# Some Words For The Wise... Learn From My Mistake



## Dataporter (Sep 29, 2015)

If your wife asks you to refinish a piece of furniture, either don't do it, or do a lousy job.


----------



## mike837go (Sep 29, 2015)

My experience with women (both good and bad) had been to do the best I can for her.

Refinished furniture, car repairs, house repairs and stuff built from kits....

She will always thank you if it looks good and doesn't break again.

Bill Cosby has a whole skit on how husbands 'get lazy' so they will never be asked to do [it] again.

Not my idea on how to build a successful relationship.


----------



## Latheman (Sep 29, 2015)

I'll tell you like my old man once said to me. "If you don't like doing something, surely don't get good at doing it."


----------



## xalky (Sep 30, 2015)

Paint stripper and putty knives are not my idea of a good time. Sanding is a close second in the misery factor. I'll pass, thanks. 

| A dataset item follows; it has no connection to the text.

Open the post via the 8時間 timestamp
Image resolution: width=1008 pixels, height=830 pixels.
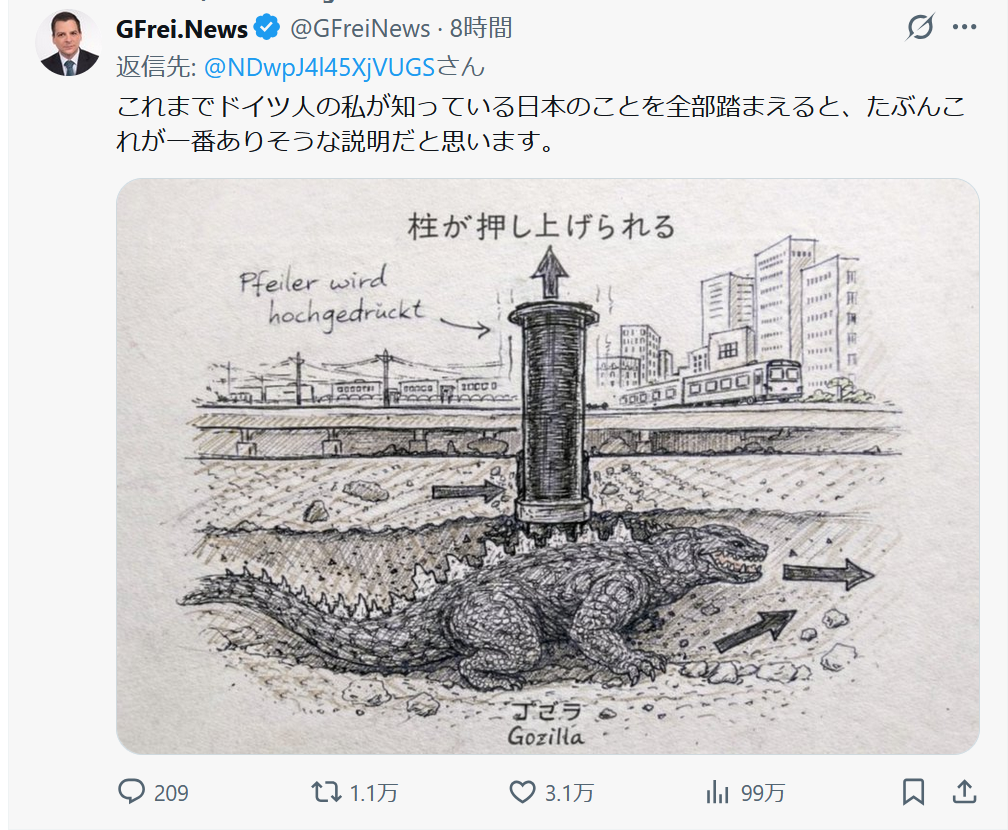[480, 29]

Sent from my SM-G900P using Tapatalk


----------



## Firestopper (Sep 30, 2015)

Haha, this is so true. My wife o 29+ years knows me too well. She knows I'll always give it 120% no matter if its fun or not (its a curse of mine). She has learned from past experience that I will purchase another tool to get her job done......Reverse physiology!! Make some bas a$$ lemonade with those lemons she hands you. Example, many years ago, she wanted a patio table for larger groups of guests. I designed it with tile so a new MK101 tile saw came into my life as well as enough clear coat to complete another personal project.


----------



## Firestopper (Sep 30, 2015)

The problem comes when she realizes what each machine can do and adds to the want list.....


----------



## davidh (Sep 30, 2015)

Dataporter said:


> If your wife asks you to refinish a piece of furniture, either don't do it, or do a lousy job.



there's gotta be more to the story that your not sharing. . . . .


----------



## Dataporter (Sep 30, 2015)

davidh said:


> there's gotta be more to the story that your not sharing. . . . .



Well, I'm sort of sorry I posted this. Of course, I would do anything for her. I have for 33+ years and hope to do it for another 33. 
The rest of the story: I refinished her chest of drawers and it came out real nice. So, she wanted me to do another one, and I did. These things take several days each, mind you, between stripping and repairing and sanding and staining and refinishing... I'm still working full time. This last weekend I had planned to do what I wanted to do for a change! I have the plans, tools and the materials for my next project and I'm raring to go! I should have shared my plans with her. But no, she emptied everything out of my dresser and carried the drawers etc into my shop. <ack> Hence the funky post. But, I'm out of the funk now, in a weekend or two I'll be making chips instead of sand paper dust!  I've asked her to give me a break from refinishing furniture (I'm sick of it!).


----------



## CluelessNewB (Sep 30, 2015)

Sort of reminds me of being on a work detail to paint barracks while between schools at the Naval Air Technical Training Center Millington, TN.   I'm not all that fond of painting, I'm not saying we did a lousy job on purpose but my buddy and I were asked to not bother coming back that afternoon.  To my defense I will say it was probably the worst paint I have ever used in my life.


----------



## Keith Foor (Sep 30, 2015)

Trust me it's not just wives.  I have had employers that were like this as well.  
I was an IT administrator for a number of years.  That started out as a PC support guy that did network infrastructure, phone system support, printer repair and support.  I also took care of about everything else that had electric going to it.  I even made the mistake one day of helping a maintenance guy weld a broken hinge on a dock plate.  When they found out I could weld in the maintenance shop I got to do a lot of that.  Point is that anything that you are good at, folks will ask you to do.  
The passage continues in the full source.